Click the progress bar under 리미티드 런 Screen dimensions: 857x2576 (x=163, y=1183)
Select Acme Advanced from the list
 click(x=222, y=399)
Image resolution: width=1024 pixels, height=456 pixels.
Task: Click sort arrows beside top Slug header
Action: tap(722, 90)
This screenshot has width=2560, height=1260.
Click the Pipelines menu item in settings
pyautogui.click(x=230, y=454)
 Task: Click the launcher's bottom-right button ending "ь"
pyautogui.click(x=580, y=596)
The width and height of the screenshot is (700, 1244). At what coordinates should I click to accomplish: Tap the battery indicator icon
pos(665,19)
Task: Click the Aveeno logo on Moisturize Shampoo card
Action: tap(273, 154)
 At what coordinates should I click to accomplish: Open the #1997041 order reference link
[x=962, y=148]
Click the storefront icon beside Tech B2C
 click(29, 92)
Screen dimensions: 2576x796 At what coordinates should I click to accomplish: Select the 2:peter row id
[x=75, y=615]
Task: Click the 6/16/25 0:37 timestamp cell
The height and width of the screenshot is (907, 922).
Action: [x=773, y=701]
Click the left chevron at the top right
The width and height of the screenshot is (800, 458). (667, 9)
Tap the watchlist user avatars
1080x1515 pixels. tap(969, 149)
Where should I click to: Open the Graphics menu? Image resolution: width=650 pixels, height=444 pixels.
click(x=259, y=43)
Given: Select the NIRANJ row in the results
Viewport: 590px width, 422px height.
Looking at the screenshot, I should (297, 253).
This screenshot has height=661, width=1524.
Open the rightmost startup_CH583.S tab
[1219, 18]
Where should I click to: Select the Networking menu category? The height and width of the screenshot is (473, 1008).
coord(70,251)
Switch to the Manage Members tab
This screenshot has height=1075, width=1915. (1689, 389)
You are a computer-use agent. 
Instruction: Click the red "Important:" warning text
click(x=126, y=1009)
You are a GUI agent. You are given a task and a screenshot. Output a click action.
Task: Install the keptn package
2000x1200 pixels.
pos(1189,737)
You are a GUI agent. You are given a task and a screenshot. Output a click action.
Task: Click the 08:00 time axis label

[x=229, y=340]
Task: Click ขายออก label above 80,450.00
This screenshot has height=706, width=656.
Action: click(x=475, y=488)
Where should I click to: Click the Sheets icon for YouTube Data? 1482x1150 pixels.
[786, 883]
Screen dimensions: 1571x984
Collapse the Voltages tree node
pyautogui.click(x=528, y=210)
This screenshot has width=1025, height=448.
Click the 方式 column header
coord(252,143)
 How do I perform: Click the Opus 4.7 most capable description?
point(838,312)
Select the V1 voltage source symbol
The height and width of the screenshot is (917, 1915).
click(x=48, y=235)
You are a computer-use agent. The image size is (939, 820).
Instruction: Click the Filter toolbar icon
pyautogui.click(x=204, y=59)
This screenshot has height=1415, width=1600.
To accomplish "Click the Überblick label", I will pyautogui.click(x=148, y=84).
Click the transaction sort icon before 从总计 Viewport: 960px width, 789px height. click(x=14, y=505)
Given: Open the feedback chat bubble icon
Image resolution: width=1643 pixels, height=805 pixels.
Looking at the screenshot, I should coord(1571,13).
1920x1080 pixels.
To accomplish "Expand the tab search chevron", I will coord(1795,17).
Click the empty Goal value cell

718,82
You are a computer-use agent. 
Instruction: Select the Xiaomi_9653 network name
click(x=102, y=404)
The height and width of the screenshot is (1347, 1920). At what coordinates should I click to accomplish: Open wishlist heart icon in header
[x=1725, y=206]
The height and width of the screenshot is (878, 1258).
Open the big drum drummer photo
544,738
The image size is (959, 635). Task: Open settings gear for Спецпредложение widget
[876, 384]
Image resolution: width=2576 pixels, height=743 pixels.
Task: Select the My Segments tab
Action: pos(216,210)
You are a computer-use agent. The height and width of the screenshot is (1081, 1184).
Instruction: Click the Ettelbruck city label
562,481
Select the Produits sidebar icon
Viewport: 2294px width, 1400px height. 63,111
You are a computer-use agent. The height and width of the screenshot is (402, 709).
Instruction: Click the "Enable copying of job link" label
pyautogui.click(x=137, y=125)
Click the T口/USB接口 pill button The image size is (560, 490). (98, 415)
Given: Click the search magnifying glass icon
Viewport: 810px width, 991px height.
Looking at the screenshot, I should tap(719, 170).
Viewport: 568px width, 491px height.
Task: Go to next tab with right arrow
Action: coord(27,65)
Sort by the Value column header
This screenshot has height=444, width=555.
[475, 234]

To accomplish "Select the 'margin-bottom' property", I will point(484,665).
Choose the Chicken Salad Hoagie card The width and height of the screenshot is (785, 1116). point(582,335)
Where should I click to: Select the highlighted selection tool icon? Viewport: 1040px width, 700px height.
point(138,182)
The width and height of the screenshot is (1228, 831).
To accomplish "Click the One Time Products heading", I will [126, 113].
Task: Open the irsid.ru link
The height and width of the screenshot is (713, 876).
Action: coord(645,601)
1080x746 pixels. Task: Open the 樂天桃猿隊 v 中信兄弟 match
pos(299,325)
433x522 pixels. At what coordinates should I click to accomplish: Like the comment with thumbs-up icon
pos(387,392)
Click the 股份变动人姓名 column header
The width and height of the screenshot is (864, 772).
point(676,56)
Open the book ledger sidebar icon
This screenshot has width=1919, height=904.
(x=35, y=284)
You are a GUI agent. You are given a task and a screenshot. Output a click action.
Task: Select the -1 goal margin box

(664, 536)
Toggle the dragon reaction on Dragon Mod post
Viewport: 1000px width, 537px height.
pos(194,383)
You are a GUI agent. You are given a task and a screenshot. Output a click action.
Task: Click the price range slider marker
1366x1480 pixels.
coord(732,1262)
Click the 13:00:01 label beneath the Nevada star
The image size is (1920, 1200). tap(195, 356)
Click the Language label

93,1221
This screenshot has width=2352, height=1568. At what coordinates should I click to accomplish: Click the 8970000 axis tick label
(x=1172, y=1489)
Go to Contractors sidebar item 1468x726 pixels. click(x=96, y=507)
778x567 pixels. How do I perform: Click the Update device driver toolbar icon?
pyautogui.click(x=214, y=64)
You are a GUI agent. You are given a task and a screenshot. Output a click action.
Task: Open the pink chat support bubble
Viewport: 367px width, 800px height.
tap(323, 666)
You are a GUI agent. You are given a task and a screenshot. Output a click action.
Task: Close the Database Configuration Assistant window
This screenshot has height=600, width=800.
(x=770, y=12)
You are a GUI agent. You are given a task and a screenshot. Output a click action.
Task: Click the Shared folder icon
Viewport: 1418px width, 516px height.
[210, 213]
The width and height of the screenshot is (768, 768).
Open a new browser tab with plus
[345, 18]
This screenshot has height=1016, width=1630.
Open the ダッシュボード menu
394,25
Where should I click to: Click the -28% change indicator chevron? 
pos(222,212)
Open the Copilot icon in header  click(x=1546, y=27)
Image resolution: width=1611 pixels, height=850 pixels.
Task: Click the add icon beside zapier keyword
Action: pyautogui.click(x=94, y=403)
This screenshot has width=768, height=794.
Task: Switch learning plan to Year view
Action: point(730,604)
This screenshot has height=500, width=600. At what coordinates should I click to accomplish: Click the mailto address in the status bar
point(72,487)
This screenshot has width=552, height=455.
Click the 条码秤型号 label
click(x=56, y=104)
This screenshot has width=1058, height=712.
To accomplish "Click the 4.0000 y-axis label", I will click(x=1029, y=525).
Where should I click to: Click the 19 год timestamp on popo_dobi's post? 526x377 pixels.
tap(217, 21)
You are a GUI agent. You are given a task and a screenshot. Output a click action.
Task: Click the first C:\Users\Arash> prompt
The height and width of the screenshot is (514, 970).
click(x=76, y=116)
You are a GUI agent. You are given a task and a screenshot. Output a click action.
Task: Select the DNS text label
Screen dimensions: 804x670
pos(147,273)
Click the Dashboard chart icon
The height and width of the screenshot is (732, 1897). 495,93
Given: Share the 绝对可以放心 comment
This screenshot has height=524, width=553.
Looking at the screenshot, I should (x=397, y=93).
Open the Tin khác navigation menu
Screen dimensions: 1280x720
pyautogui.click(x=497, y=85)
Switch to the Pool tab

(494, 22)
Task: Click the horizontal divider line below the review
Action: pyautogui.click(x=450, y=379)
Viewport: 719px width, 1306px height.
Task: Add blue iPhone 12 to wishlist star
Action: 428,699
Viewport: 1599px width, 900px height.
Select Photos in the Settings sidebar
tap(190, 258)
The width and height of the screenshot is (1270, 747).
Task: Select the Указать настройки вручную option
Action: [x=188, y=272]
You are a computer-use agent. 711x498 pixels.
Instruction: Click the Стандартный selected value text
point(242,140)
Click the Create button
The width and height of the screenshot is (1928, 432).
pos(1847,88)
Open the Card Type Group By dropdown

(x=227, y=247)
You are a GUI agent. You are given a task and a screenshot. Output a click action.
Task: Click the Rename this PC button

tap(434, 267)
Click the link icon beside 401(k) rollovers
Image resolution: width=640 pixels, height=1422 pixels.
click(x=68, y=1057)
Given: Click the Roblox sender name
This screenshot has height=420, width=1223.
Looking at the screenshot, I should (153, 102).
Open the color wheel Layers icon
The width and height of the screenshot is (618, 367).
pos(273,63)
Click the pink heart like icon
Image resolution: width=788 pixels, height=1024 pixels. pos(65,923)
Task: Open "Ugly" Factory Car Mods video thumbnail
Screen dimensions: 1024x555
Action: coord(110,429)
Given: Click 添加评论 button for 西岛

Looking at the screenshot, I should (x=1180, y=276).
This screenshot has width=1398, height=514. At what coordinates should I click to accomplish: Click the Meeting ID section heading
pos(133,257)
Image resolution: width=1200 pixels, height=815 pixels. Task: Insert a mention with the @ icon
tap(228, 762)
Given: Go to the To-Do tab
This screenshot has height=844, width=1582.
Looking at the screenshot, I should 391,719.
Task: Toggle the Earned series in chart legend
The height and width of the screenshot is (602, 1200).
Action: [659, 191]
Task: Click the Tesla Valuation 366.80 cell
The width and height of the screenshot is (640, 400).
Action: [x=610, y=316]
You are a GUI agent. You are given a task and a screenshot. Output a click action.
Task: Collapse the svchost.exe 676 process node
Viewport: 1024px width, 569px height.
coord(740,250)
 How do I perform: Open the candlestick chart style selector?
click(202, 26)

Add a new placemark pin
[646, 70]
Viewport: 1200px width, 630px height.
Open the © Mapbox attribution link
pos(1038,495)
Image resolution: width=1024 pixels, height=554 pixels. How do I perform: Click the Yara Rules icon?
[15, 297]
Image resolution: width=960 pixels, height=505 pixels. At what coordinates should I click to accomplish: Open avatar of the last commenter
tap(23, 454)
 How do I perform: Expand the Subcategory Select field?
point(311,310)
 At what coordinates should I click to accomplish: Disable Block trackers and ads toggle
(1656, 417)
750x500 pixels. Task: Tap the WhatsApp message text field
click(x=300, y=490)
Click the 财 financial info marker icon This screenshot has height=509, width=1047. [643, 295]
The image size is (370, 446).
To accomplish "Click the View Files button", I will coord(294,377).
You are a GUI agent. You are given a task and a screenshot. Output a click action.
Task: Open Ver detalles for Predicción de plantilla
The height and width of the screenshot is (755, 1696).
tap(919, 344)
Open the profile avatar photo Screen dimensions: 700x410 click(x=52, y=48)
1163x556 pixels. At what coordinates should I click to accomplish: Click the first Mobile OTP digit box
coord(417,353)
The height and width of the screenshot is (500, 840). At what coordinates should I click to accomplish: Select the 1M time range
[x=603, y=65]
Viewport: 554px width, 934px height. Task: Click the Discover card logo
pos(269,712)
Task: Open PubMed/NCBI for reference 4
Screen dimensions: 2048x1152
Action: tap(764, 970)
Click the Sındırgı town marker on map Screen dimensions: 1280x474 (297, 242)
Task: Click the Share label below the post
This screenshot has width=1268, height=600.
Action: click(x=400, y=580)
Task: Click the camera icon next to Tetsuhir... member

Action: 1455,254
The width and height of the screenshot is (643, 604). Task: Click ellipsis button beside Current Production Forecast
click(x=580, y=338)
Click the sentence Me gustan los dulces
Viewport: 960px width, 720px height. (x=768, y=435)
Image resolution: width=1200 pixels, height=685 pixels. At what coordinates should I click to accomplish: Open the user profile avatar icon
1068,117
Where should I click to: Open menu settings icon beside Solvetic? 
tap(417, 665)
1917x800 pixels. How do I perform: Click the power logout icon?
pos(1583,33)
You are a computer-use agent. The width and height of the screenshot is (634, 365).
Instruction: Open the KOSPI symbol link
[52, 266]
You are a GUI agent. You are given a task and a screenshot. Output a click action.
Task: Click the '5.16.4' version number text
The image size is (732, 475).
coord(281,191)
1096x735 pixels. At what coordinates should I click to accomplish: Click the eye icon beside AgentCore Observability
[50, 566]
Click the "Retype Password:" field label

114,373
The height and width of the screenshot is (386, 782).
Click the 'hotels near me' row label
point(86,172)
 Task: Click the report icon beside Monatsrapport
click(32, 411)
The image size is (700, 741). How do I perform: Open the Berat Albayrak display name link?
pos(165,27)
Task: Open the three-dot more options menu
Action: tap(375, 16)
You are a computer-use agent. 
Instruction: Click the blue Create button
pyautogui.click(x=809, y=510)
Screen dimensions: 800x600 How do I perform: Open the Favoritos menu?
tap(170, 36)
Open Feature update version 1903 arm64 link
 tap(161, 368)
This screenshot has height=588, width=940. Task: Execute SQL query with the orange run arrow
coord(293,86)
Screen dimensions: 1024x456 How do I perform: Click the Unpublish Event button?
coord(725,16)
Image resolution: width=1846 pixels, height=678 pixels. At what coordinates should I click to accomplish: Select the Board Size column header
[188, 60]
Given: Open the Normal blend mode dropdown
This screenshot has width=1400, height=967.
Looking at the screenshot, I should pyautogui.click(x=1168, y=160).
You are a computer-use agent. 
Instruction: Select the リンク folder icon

**WHAT YOU NEED TO DO:** Copy the stretch from the line containing "Task: Click ขายออก label above 80,450.00" through the line containing "click(x=48, y=235)", swapping "Collapse" for "Expand" and leaving everything else unchanged.

**WORKED SOLUTION:**
Task: Click ขายออก label above 80,450.00
This screenshot has height=706, width=656.
Action: click(x=475, y=488)
Where should I click to: Click the Sheets icon for YouTube Data? 1482x1150 pixels.
[786, 883]
Screen dimensions: 1571x984
Expand the Voltages tree node
pyautogui.click(x=528, y=210)
This screenshot has width=1025, height=448.
Click the 方式 column header
coord(252,143)
 How do I perform: Click the Opus 4.7 most capable description?
point(838,312)
Select the V1 voltage source symbol
The height and width of the screenshot is (917, 1915).
click(x=48, y=235)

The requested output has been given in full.